In 1969, Emerald Bay was designated a National Natural Landmark for its brilliant panorama of mountain-building processes and glacier carved granite. The natural beauty, geology and history of this unique island make it one of the highlights of any visit to the Lake Tahoe area.
The scenic Rubicon foot trail wraps around Emerald Bay, with trailheads at Eagle Point campground, Vikingsholm, and DL Bliss State Park. The park features Vikingsholm, one of the finest examples of Scandinavian architecture in the western hemisphere and the "Tea House" on Fannette Island, the only island to be found in all of Lake Tahoe.
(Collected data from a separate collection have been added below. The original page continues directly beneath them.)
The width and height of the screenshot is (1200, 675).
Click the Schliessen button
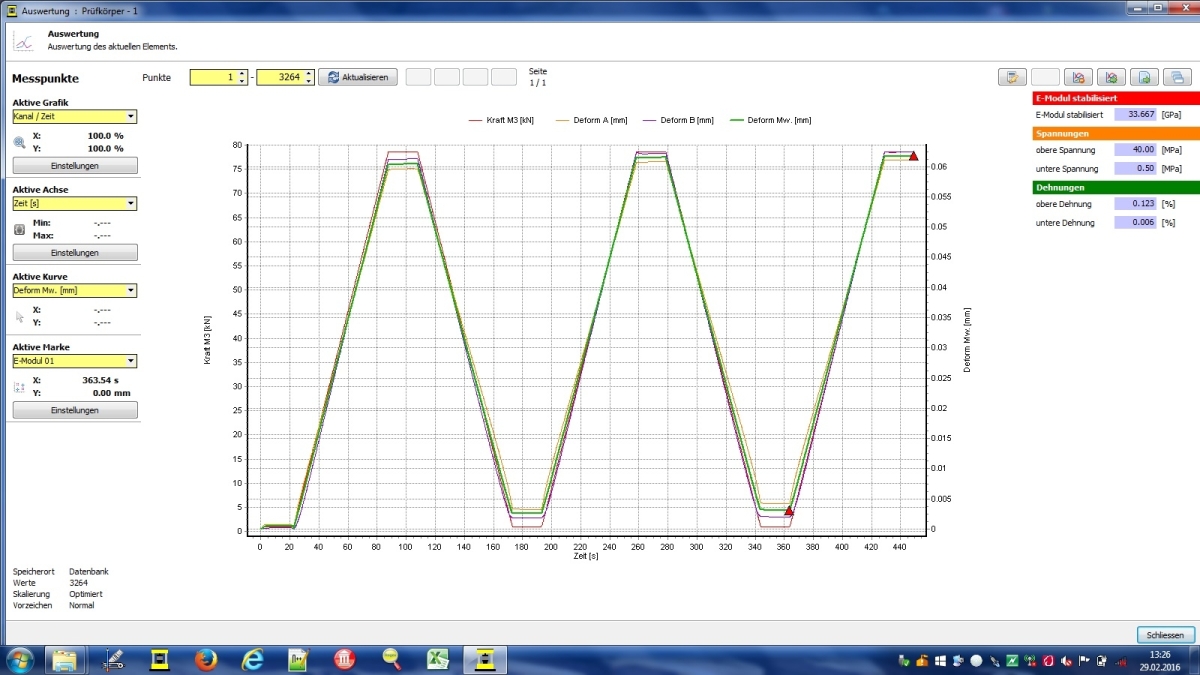point(1165,635)
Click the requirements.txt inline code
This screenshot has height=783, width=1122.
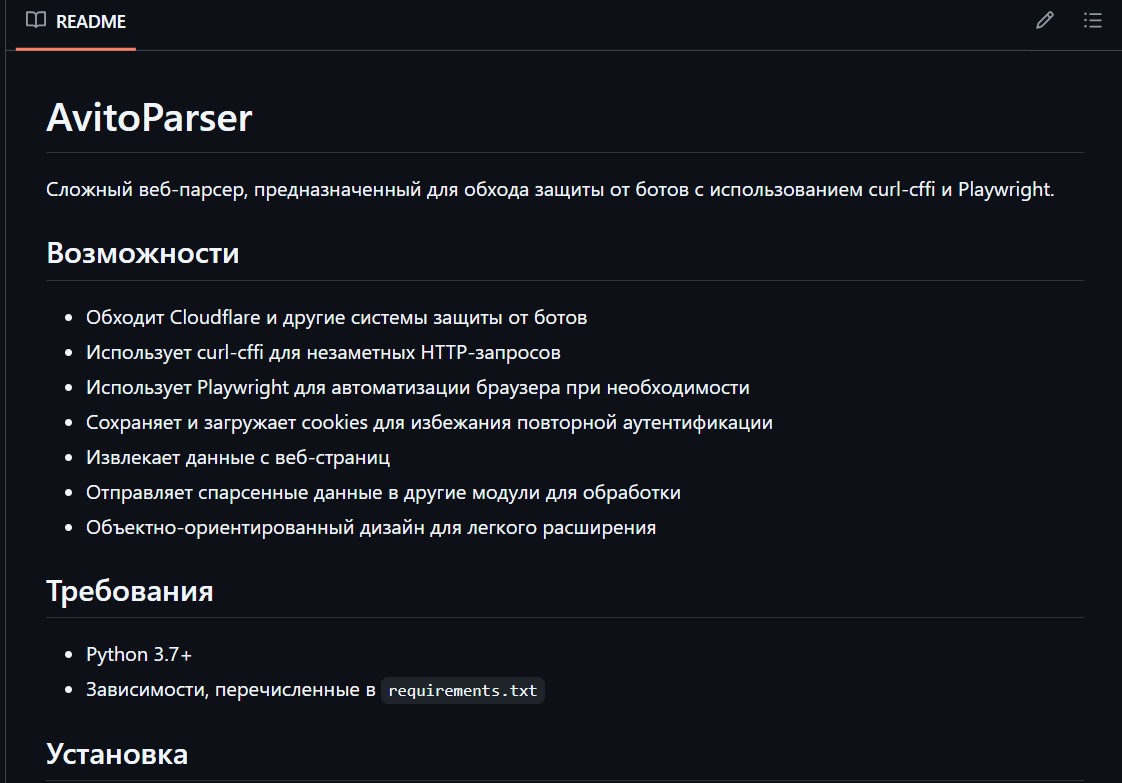coord(463,691)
There is no vehicle access to the lakeshore of Emerald Bay or Vikingsholm. Visitors walk to the lake from the Vikingsholm Parking Lot (1 mile walk) or via the Rubicon Trail. Some visitors arrive by kayak or private boat.
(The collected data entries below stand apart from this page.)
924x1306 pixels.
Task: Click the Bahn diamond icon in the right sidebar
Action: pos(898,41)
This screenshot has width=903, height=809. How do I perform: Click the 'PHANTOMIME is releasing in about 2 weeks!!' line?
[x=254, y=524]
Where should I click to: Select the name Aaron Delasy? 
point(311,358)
Emerald Bay was designated an underwater state park in 1994. It is the resting place for many boats, launches and barges used in the lake before the turn of the century, during the heyday of Emerald Bay Resort and used in the construction of Vikingsholm.
Visitors to Emerald Bay State Park enjoy hiking, swimming, kayaking, scuba diving, boating, sightseeing and touring Vikingsholm in the summer months.
Visitors are welcome to hike down to Vikingsholm any time of year, but please be aware: In the winter, snow and ice can lead to hazardous conditions. Before deciding to hike in the snow, consider if you have appropriate footwear, clothing, food and water supply, and stamina level. Cell phones may not have reception. There are no services or drinking water from Oct - May. Restrooms are available year-round at the bottom. Round-trip to Vikingsholm and back is 2 miles with 400 feet elevation gain.